1. Where, in a protest against the payment of duties, on an addition made by the appraisers to the invoice value, the only ground of protest stated was, that the invoice exhibited the true market value of goods at the place from which they were imported: Held, in action to recover back the duties, that the only point raised by the protest was the correspondence of the invoice value with the value at the place of export at the date of the invoice, and that the plaintiff could not, under the protest, show that the invoice value was the actual purchase price.

[Applied in Wilson v. Lawrence, Case No. 17,816.]

2. A protest against the payment of duties must set forth the specific objections of the party, and refer the collector distinctly to the facts, otherwise the party cannot avail himself of them in an action against the collector to recover back the duties.

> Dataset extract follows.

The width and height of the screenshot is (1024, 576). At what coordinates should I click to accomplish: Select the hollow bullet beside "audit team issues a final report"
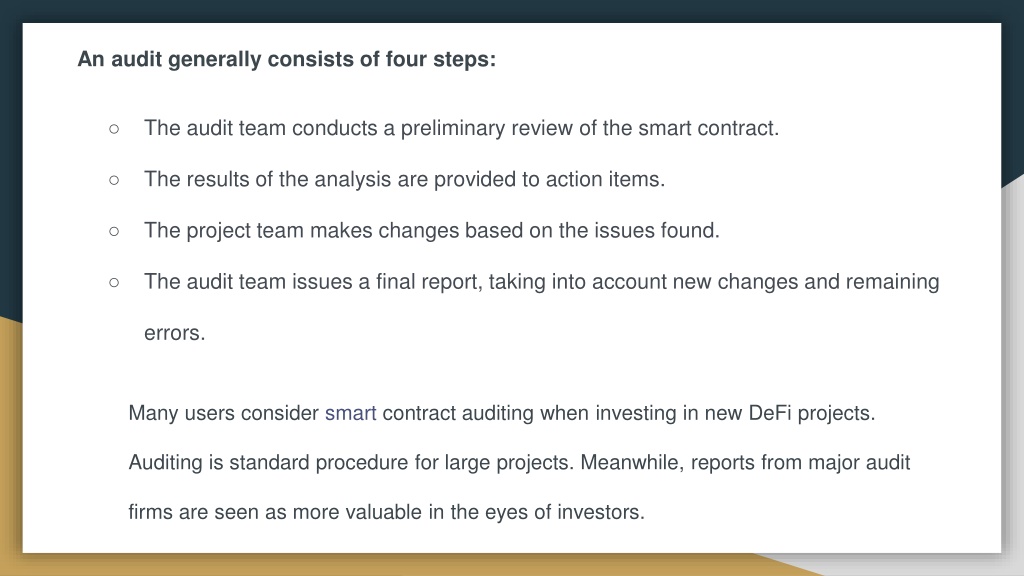pos(114,283)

[Cited in Crowley v. Maxwell, Case No. 3,449.]

This was an action against [Cornelius W. Lawrence] the collector of the port of New York, to recover back an alleged excess of duties paid him. A verdict was taken for the plaintiffs [Henry T. Cornett and Horatio R. Nightingale], subject to the opinion of the court.

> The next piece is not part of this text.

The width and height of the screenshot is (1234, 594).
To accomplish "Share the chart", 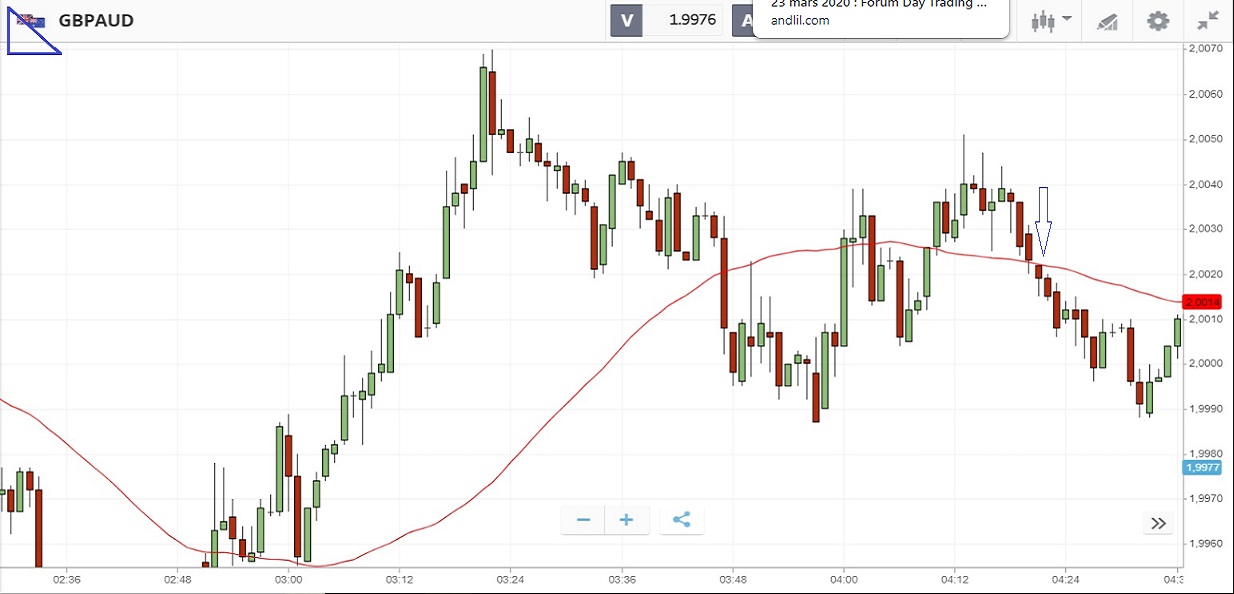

Elias H. Ely, for plaintiffs.

J. Prescott Hall, Dist Arty., for defendant.

576

BETTS, District Judge. In this case, and in the three preceding ones of Pierson v. Lawrence [Case No. 11,158]; Pierson v. Maxwell [Id. 11,159]; and Focke v. Lawrence [Id. 4,894],—the decisions of the court, made at The last term, were withheld, at the instance of the counsel for the plaintiffs, until re-arguments could be heard in the cases. All of them relate to importations of iron, and involve substantially the same questions.

In this case, two entries of bar-iron were made by the plaintiffs, at the custom house in New York, in May, 1849, on invoices dated at Liverpool in March and April preceding, and the valuations were raised by the appraisers to correspond with the market prices of the iron at Liverpool at the times of shipment. The proof is that the values were stated on the invoices, at the purchase-prices at the time contracts were made for the iron with the Coalbrookdale Company some months previously. The payment of the duties exacted by the collector on the increase in valuation was protested against, in writing, by the attorney of the plaintiffs, in this language, on each entry: “that, under existing laws, said amount is unjustly added, and is not liable to duty, because the said invoice and said entry exhibited the true market value of said iron at Liverpool, from whence said iron was imported.”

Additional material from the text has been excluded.